As for those who are concerned about government’s attaching strings to the money it gives away, welcome to the real world. It has always done so. What would you expect? Let no one forget my colleague Beth Hoffman’s favorite quotation from a U.S. Supreme Court opinion, “It is hardly lack of due process for the Government to regulate that which it subsidizes” (Justice Robert H. Jackson in Wickard v. Filburn, 1942). You don’t like the rules? Don’t take the subsidies.
Some might ask why start with subsidies for abortion? Mr. Bush has his reasons. But as advocates of limiting government power, we need not care what his reasons are. The point is, he chose the issue, and we must seize opportunities to roll back government as we find them. Had he picked art subsidies, we could have jumped on that issue.
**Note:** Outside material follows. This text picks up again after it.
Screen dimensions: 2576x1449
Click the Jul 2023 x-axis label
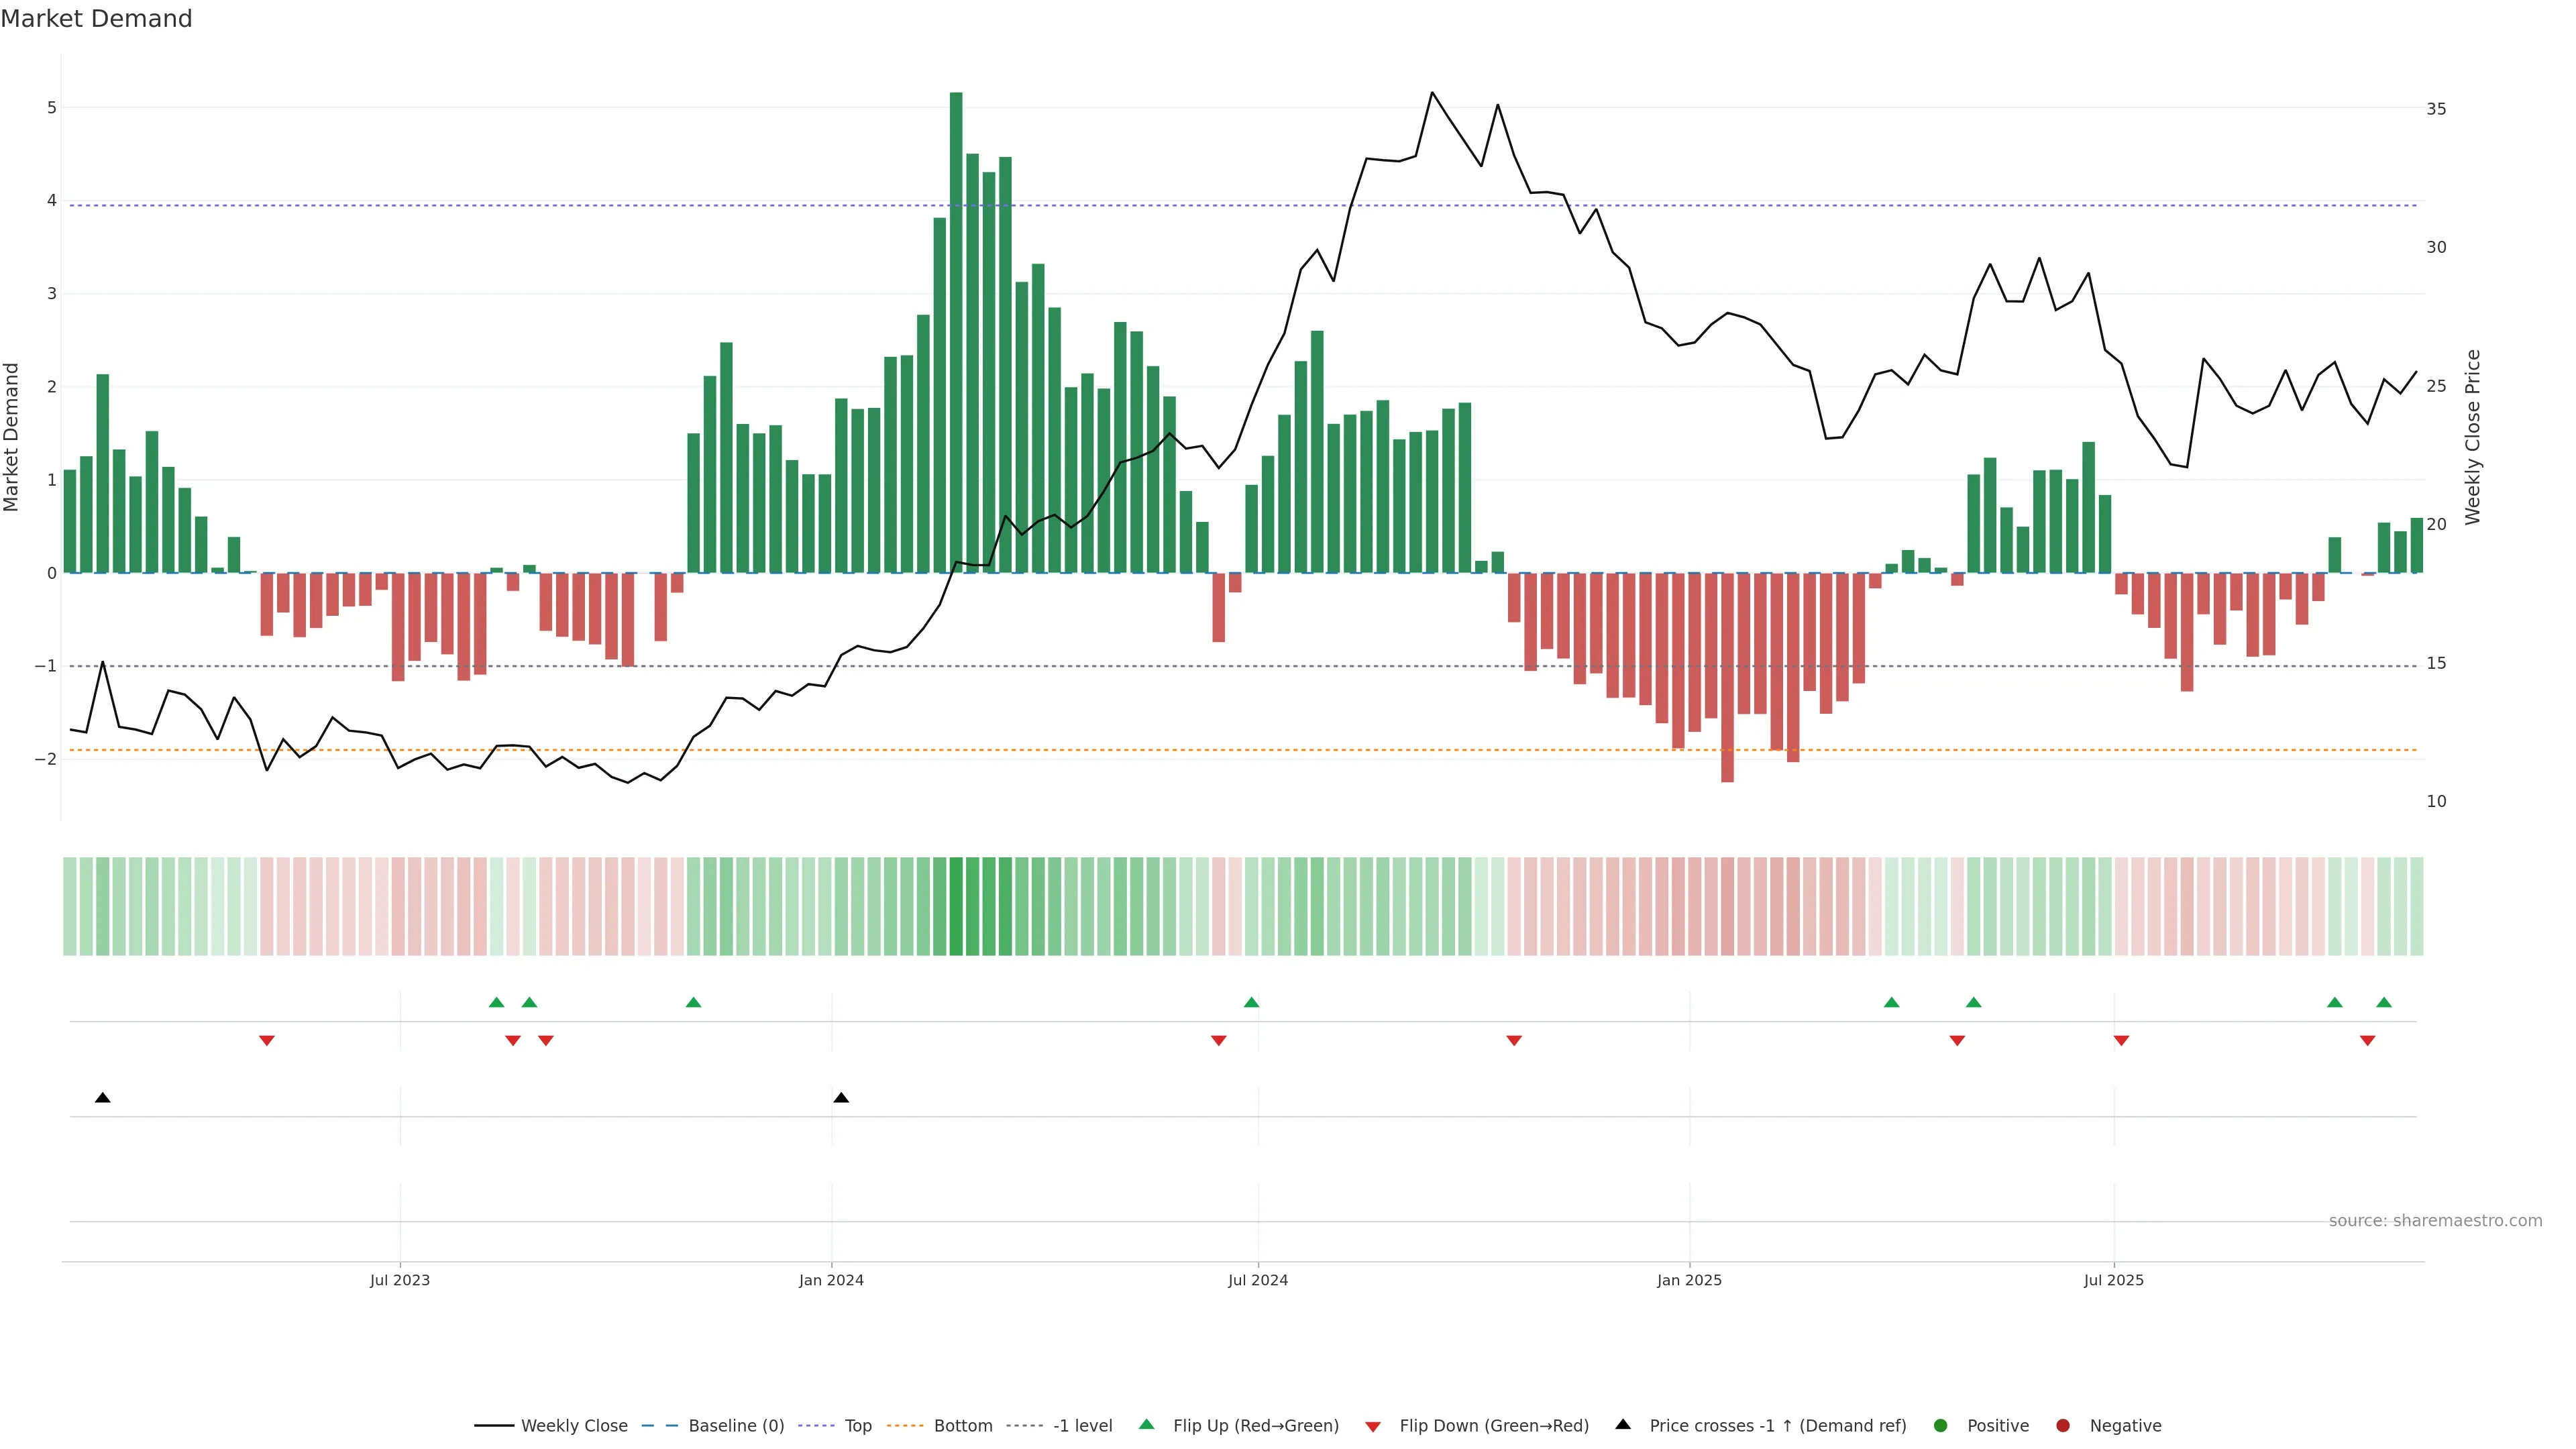tap(399, 1280)
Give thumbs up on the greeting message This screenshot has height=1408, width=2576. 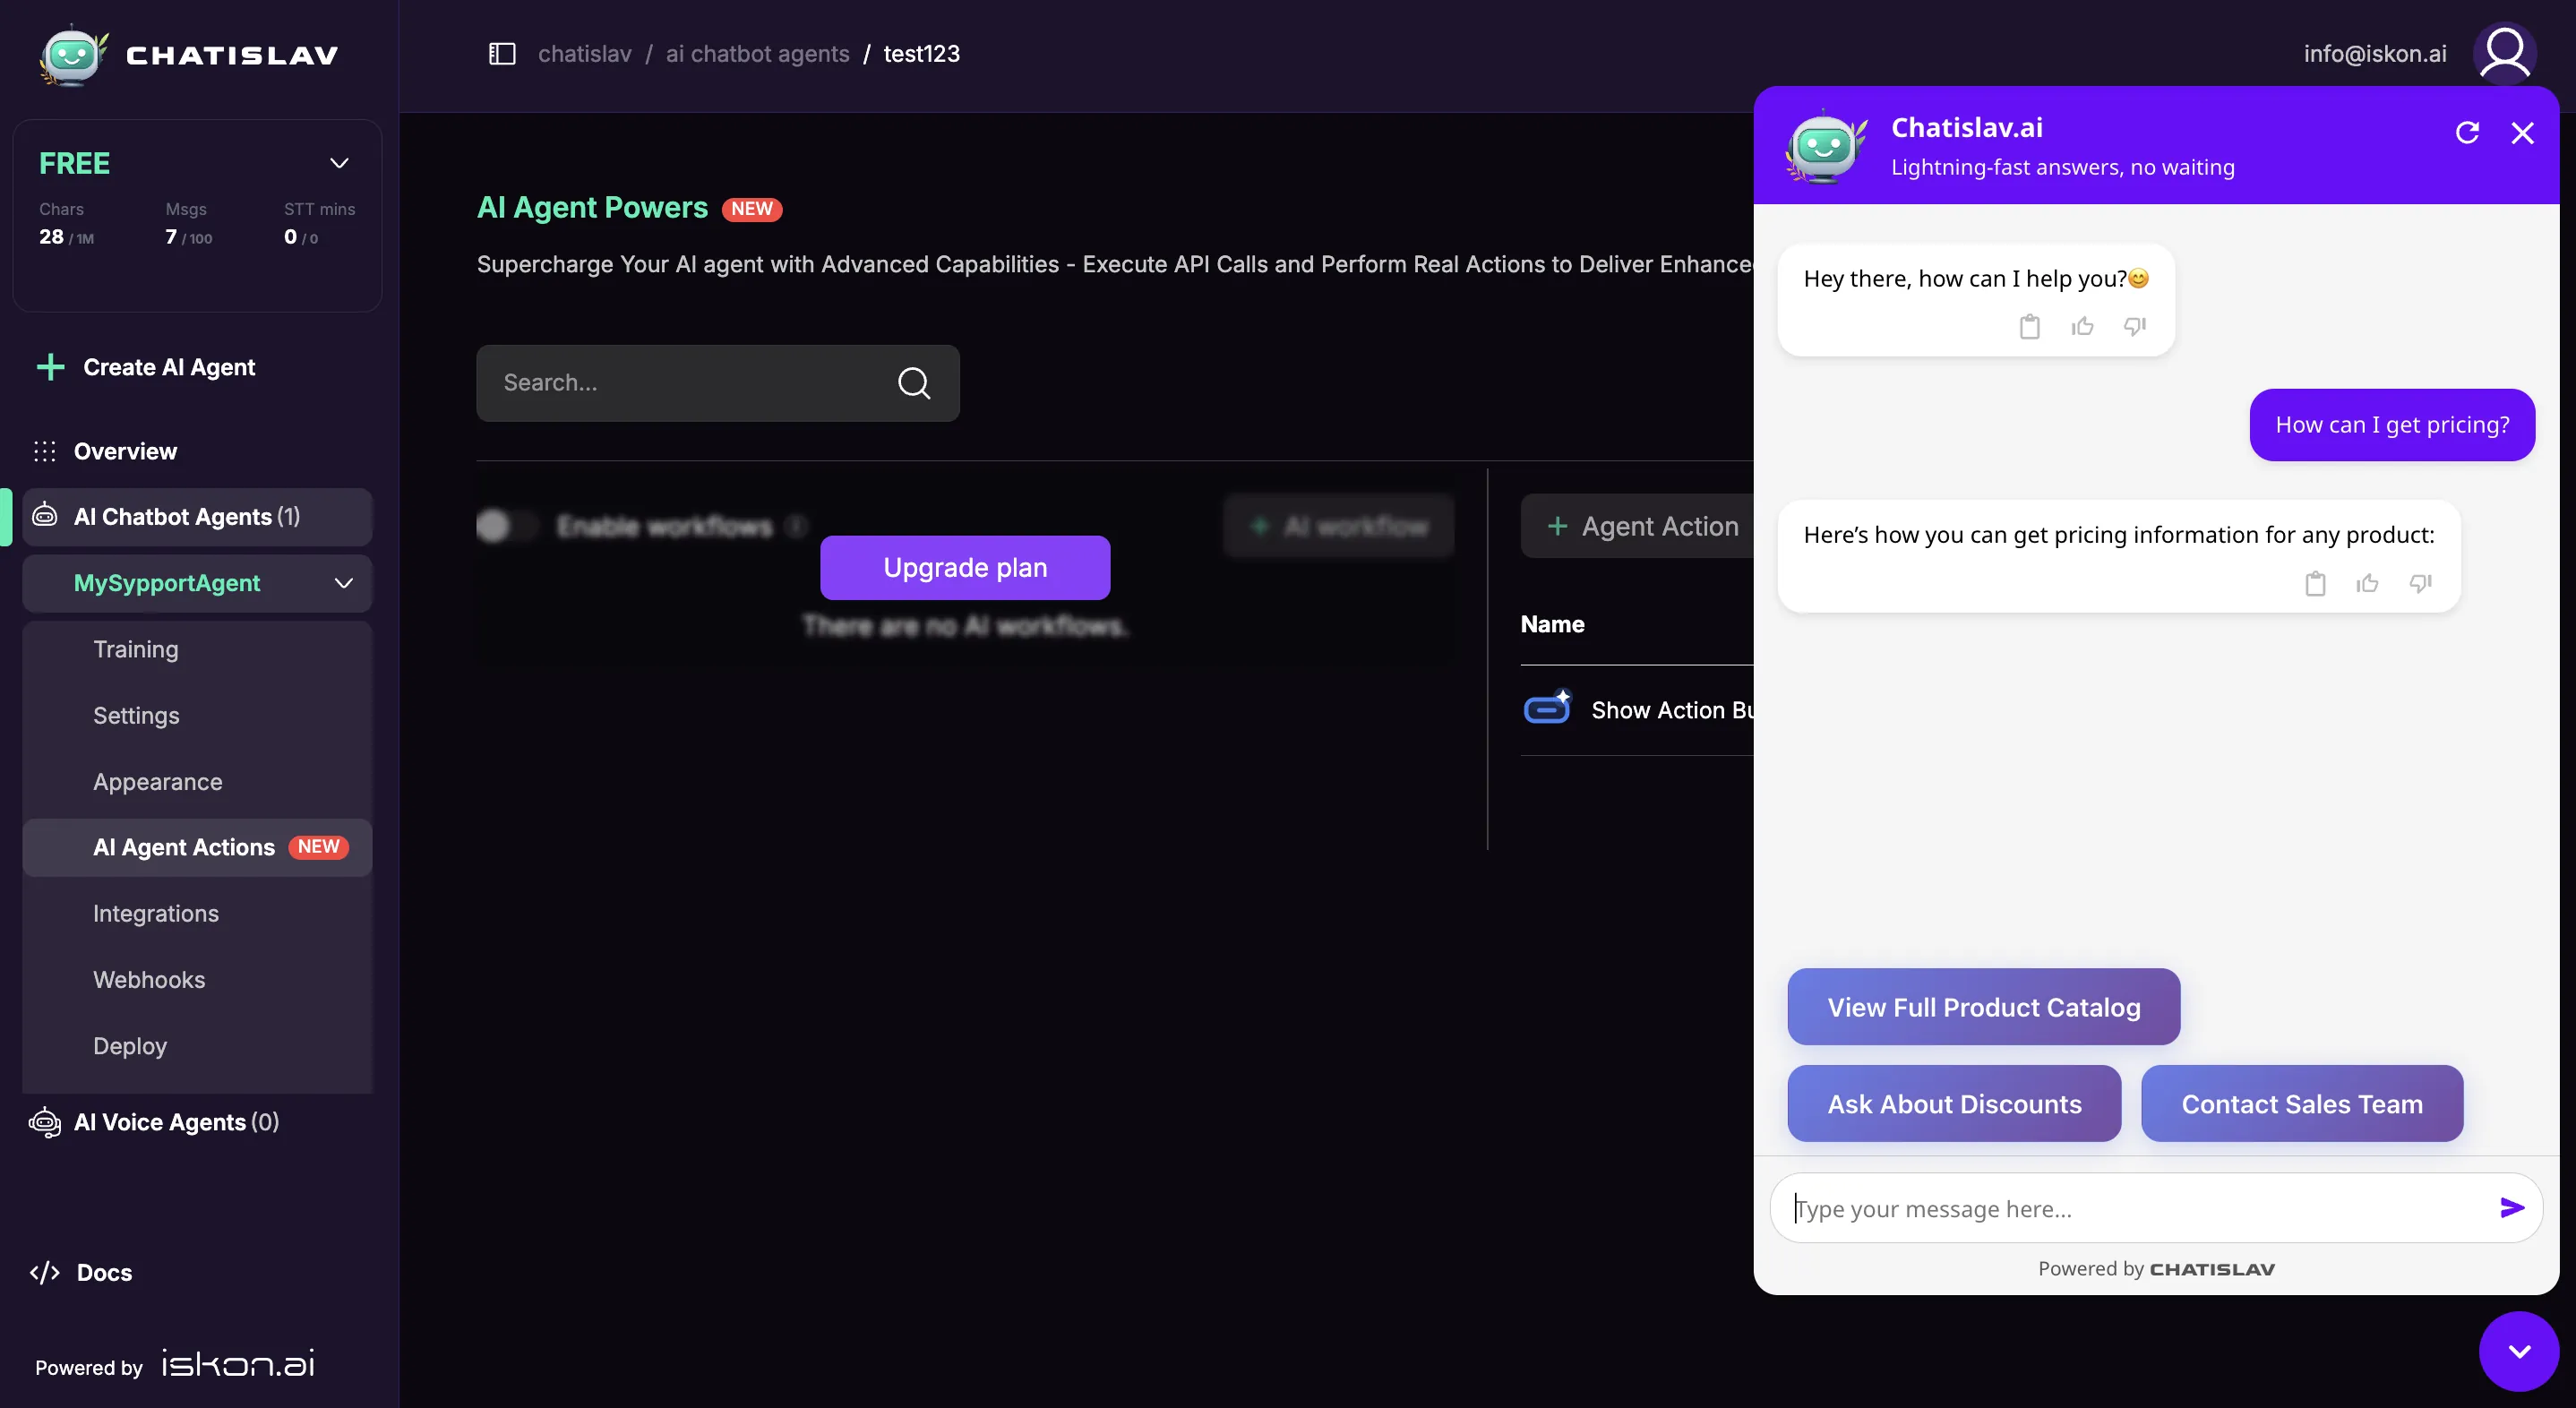(2081, 326)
The Bush policy provides a news hook to point out that it’s wrong to force people to finance what they disapprove of. There are many more examples besides abortion, but we have to start somewhere. We should be ready to up the ante by showing that opponents of abortion are not the only people who deserve to have their sensibilities—not to mention their rights—respected. It has always been part of the classical-liberal, or libertarian, case that big government necessarily violates freedom of conscience. Here is an excellent example.
It has been pointed out that through selective subsidies, government can be highly manipulative and that it should not have the power to carry out a particular moral agenda by banning subsidies to particular activities, as Mr. Bush has done. Clearly, the best solution is to end all subsidies of private activities. No one has a right to other people’s money without their consent. But it does not make sense to say that no subsidies should be ended until all subsidies can be ended. That is a blueprint for perpetual subsidies.
Libertarianism, or true liberalism, as Jeffrey Rogers Hummel reminds us, is simply a plea for consistency. No one believes that a woman personally has a right to force her neighbors to pay for her abortion. No private group of women can have rights not possessed by any of its members. Thus no nation of women (and men) can legitimately vote to force their neighbors to pay for abortions. When it comes to other people, all we have a right to do is try to persuade—no more. If we fail, that’s too bad. But basic civility dictates that we not resort to force.